BUILDING THE FOUNDATION
Elliott’s foray into NASCAR began in 2011 when he signed a driver development deal with Hendrick Motorsports, winners of 10 NASCAR Cup championships, and made his full-time debut in the NASCAR K&N East Series. The next year he captured his very first NASCAR victory at Iowa Speedway on May 19, 2012. Elliott followed that up with an impressive 2013 campaign, winning his first ARCA Racing Series race at Pocono Raceway to become the youngest superspeedway winner in series history at age 17. Then he became the youngest pole winner in NASCAR Camping World Truck Series history when he claimed the No. 1 starting spot at Bristol (Tenn.) Motor Speedway. He followed up this milestone by becoming the youngest winner in a NASCAR national series race during the Truck Series’ inaugural trip to Canadian Tire Motorsports Park on Sept. 1, 2013.

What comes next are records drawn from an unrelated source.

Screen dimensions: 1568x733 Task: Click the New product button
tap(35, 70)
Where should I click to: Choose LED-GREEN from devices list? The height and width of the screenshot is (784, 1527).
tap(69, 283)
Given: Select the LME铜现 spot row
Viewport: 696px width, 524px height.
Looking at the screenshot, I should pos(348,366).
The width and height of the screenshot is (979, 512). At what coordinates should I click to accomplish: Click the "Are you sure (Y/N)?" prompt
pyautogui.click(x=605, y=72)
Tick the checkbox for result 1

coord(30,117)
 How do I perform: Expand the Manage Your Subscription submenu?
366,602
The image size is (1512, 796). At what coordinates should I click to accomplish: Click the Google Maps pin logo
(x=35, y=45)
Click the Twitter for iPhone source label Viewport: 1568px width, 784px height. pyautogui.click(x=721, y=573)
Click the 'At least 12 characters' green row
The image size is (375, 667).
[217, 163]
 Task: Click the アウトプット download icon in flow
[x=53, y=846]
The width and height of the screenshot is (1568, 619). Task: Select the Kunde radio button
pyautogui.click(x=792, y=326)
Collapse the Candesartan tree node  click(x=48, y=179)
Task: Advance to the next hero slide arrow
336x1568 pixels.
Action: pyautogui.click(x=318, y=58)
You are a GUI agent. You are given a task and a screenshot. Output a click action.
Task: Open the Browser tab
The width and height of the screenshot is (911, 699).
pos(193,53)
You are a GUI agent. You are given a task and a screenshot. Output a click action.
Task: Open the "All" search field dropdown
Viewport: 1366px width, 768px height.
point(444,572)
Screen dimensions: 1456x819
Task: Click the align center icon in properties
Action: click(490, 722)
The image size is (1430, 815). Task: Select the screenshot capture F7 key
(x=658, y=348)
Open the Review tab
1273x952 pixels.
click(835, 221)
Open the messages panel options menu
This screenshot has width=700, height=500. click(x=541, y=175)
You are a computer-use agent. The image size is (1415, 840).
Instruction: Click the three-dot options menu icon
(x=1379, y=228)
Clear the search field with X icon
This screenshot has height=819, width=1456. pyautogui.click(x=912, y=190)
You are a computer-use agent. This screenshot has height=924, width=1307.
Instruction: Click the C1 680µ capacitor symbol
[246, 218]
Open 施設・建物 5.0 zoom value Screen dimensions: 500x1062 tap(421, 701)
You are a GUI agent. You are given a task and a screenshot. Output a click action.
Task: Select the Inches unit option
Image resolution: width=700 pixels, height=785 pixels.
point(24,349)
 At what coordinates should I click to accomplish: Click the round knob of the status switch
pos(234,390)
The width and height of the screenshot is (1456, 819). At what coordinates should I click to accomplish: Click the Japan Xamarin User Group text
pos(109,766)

Elliott’s penchant for winning and setting records began even at an earlier age. Growing up primarily in North Georgia with the mountain town of Edwards, Colo. serving as a second home, Chase starting racing go-karts at age 8 and later moved up to late models. By age 16, he had competed against some of the best short-track racers in the nation and racked up impressive victories, becoming the youngest driver to win several regional series championships. In 2011, he won seven late model wins on his way to being a national champion in super late models with the Champion Racing Association (a division of ARCA). Then in 2013, Elliott reached the pinnacle of late model racing and accomplished the rarest of feats, becoming the first-ever late model driver to win the unofficial career Grand Slam of Super Late Model racing, which includes wins at the revered the All American 400, World Crown 300, Winchester 400 and Snowball Derby races.
DAWSONVILLE GANG LIVES ON
As a Dawsonville, Ga. native, Elliott continues the great NASCAR legacy of the small North Georgia mountain town that also includes his father Bill. The original “Dawsonville Gang” were four drivers – Gober Sosebee, Roy Hall, Lloyd Seay and Bernard Long – who won races on Daytona’s beach/road course from 1941-59. In fact, during the 1940s, 12 of 15 of those races were won either by drivers or owners hailing from the small community. In addition, NASCAR Hall of Fame inductee (2017 class member) Raymond Parks, another Dawsonville native, owned the race car in which Red Byron won the inaugural NASCAR premier series championship. The elder Elliott became the fifth Daytona winner among the “Dawsonville Gang” when he won the 1985 Daytona 500. The next generation Elliott kept the Dawsonville Gang string of success in Daytona alive with his XFINITY Series race win in 2016 during Daytona Speedweeks.
RECOGNITION OFF THE TRACK
Elliott has earned many accolades off the track as well. In 2015 and 2016, he was recognized by SportsPro Magazine as One of the Top 50 Most Marketable Athletes in the World. In 2012, he was named one of the NASCAR drivers 25 and under to watch by FOXSports.com. In April 2011, he was recognized as Sports Illustrated’s High School Player of the Week. Later in 2011, Elliott was voted by fans as ESPN the Magazine’s “NEXT” racer, which highlighted up-and-coming young athletes that ESPN considers on the cusp of stardom.
It’s no surprise that the future of NASCAR racing is in capable hands with Elliott at the wheel. After all, he hails from Dawsonville, considered by many to be the birthplace of stock car racing.